Francesca St-Pierre souffrait du syndrome de la Tourette. L'adolescent avait aussi des problèmes de santé mentale. Depuis son arrestation, il est hospitalisé à l'Institut Philippe-Pinel. Le psychiatre Louis Morrissette lui a fait subir une évaluation psychiatrique, qui a été déposée en cour. Les résultats sont confidentiels. L'avocat de l'adolescent, Me François Dadour, n'a toutefois pas présenté de défense de non-responsabilité criminelle pour cause de troubles mentaux.

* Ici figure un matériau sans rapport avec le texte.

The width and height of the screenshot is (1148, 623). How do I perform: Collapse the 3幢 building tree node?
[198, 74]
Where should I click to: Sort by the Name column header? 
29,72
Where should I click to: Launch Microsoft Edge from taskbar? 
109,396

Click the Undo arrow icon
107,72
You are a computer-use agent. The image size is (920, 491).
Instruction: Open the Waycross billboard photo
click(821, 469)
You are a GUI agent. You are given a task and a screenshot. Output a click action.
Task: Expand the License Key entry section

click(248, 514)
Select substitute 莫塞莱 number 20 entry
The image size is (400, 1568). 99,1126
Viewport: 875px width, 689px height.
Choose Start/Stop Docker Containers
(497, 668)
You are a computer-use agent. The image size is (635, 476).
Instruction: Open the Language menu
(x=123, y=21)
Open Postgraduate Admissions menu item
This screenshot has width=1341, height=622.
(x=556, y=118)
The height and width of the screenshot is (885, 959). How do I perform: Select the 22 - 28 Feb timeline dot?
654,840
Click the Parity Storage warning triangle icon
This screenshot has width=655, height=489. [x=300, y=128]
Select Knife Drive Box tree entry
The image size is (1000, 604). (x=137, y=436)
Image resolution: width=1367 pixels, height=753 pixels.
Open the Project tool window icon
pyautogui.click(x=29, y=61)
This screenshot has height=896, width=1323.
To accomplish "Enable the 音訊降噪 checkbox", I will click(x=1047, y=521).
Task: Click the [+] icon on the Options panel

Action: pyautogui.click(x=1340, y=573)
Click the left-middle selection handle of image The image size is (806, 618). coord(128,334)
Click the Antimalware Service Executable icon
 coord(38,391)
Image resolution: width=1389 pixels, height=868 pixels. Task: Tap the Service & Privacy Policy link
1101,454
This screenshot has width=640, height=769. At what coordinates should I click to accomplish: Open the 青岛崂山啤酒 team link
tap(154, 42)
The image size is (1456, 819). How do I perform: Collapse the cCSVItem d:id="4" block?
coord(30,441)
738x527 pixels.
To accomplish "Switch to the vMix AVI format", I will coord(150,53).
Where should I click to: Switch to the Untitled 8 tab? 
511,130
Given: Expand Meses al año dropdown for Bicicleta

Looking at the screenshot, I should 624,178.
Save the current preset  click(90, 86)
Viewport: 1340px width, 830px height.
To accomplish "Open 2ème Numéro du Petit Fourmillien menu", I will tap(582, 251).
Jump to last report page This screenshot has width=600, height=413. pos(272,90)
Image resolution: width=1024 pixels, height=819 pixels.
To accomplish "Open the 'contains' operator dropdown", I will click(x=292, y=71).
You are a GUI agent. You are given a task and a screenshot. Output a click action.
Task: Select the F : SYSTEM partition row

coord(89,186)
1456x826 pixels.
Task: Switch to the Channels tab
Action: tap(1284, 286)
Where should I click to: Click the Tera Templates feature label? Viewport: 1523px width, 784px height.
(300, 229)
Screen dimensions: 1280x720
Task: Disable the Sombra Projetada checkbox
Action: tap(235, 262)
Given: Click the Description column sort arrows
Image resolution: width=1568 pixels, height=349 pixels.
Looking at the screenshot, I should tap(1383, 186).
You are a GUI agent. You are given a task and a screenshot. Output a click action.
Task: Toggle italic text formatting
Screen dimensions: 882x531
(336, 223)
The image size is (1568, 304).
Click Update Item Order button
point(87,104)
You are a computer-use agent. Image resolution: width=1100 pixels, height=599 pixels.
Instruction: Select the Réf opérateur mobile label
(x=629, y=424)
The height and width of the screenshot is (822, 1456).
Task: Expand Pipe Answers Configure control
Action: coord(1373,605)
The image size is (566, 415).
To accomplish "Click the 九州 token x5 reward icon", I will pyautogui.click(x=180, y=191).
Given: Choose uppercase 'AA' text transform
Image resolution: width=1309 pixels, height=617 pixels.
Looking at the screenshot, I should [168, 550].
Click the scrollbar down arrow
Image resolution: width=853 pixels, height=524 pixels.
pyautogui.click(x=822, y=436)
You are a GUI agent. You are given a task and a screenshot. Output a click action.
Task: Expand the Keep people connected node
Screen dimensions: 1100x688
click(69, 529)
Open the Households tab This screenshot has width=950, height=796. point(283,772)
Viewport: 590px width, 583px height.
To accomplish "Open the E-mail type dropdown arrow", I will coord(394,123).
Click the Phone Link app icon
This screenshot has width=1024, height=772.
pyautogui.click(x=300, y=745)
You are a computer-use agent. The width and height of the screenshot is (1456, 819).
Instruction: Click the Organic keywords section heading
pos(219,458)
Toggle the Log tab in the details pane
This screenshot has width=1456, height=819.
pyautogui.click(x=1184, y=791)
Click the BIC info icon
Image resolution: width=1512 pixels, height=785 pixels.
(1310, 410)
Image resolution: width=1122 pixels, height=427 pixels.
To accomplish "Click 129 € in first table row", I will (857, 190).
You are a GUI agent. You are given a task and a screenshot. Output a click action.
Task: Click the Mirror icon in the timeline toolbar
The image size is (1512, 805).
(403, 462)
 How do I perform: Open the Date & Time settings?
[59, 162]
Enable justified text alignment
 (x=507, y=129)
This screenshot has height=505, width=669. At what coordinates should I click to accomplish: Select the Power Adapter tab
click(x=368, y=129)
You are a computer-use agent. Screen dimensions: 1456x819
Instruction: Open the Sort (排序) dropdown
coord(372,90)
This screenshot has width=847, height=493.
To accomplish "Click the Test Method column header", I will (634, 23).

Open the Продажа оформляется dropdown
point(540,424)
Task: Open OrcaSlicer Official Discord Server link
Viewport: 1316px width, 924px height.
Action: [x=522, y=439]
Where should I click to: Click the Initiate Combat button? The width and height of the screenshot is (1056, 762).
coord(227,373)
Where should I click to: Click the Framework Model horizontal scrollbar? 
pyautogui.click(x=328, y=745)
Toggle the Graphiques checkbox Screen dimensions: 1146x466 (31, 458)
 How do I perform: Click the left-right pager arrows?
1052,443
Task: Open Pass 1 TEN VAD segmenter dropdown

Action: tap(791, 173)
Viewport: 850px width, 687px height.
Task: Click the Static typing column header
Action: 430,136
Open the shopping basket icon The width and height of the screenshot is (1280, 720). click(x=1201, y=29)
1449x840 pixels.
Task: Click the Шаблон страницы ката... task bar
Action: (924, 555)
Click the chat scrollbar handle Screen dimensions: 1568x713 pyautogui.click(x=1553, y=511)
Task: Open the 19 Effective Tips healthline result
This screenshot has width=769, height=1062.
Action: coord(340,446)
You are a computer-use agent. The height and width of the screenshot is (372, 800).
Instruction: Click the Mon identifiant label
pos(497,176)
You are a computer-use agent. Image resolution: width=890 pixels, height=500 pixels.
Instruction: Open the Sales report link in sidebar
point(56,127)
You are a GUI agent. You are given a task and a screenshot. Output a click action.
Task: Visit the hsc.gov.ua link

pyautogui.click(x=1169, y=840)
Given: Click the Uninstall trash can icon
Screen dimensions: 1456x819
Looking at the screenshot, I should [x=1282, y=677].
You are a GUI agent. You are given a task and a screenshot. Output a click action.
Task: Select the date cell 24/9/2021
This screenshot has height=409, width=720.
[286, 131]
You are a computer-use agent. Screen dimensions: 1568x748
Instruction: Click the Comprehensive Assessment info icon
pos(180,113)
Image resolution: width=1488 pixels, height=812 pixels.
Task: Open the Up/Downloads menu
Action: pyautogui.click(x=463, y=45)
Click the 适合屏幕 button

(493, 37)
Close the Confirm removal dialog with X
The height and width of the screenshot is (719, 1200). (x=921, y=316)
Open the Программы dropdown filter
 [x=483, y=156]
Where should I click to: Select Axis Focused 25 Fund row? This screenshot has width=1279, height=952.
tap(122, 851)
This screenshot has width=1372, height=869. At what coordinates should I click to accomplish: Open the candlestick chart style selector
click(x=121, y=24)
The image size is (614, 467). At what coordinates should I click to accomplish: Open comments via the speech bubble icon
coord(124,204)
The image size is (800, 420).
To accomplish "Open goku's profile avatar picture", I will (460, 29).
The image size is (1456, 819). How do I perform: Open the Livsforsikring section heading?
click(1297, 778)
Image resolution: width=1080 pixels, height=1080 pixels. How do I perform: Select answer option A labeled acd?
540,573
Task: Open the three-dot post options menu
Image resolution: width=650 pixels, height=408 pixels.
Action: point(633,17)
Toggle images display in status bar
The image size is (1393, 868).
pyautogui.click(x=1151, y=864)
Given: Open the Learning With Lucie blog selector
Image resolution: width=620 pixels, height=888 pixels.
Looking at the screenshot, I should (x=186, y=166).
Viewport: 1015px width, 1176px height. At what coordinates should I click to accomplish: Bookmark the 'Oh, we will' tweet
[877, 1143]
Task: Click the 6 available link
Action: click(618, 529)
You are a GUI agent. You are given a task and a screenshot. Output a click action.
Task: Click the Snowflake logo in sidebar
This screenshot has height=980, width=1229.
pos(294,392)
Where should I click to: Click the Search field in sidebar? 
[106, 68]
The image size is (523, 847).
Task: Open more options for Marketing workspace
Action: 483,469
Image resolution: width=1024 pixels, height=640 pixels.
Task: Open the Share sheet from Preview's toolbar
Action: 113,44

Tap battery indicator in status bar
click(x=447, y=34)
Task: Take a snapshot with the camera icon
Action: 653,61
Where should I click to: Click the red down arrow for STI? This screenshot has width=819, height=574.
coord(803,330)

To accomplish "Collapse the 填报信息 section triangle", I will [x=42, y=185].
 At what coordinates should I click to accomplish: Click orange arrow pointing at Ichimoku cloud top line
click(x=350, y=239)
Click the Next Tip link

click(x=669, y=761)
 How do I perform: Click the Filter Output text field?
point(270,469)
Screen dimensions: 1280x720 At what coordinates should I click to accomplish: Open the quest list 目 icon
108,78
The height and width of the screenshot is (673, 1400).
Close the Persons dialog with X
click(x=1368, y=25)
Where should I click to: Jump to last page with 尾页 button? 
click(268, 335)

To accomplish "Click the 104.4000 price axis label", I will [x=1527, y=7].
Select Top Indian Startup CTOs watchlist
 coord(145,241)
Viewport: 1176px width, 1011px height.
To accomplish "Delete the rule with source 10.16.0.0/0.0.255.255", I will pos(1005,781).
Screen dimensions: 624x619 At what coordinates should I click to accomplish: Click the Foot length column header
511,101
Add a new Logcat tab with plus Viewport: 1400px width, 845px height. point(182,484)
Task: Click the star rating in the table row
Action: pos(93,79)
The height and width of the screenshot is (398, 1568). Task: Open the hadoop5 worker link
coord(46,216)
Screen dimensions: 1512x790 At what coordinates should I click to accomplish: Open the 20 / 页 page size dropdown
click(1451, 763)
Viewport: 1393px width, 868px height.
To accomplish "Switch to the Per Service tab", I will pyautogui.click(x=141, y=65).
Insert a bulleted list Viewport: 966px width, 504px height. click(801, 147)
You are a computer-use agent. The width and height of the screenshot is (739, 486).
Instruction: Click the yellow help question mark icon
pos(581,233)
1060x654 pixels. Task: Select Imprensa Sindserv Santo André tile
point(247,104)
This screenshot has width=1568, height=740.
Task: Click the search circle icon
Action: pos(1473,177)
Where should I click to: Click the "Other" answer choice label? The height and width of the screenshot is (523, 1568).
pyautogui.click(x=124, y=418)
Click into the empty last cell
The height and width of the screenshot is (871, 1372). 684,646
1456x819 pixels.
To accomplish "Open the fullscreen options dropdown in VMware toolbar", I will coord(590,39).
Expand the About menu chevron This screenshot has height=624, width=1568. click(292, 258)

En vertu de la Loi sur le système de justice pénale pour les adolescents, il risque une peine maximale de quatre ans de placement en garde fermée suivi d'une période de surveillance de trois ans dans la communauté. Plusieurs membres de sa famille étaient présents hier, mais ils ont refusé de s'adresser aux médias.

Les plaidoiries sur la peine devaient aussi avoir lieu hier. Or, la Couronne a demandé un report puisque la mère de la victime était absente. Josée St-Pierre a assisté à toutes les étapes du processus judiciaire. Depuis quelques jours, la Couronne a tenté de la prévenir sans succès du dénouement de l'affaire. De son côté, Mme St-Pierre soutient ne pas avoir été mise au courant. Les plaidoiries en détermination de la peine auront lieu le 6 avril prochain.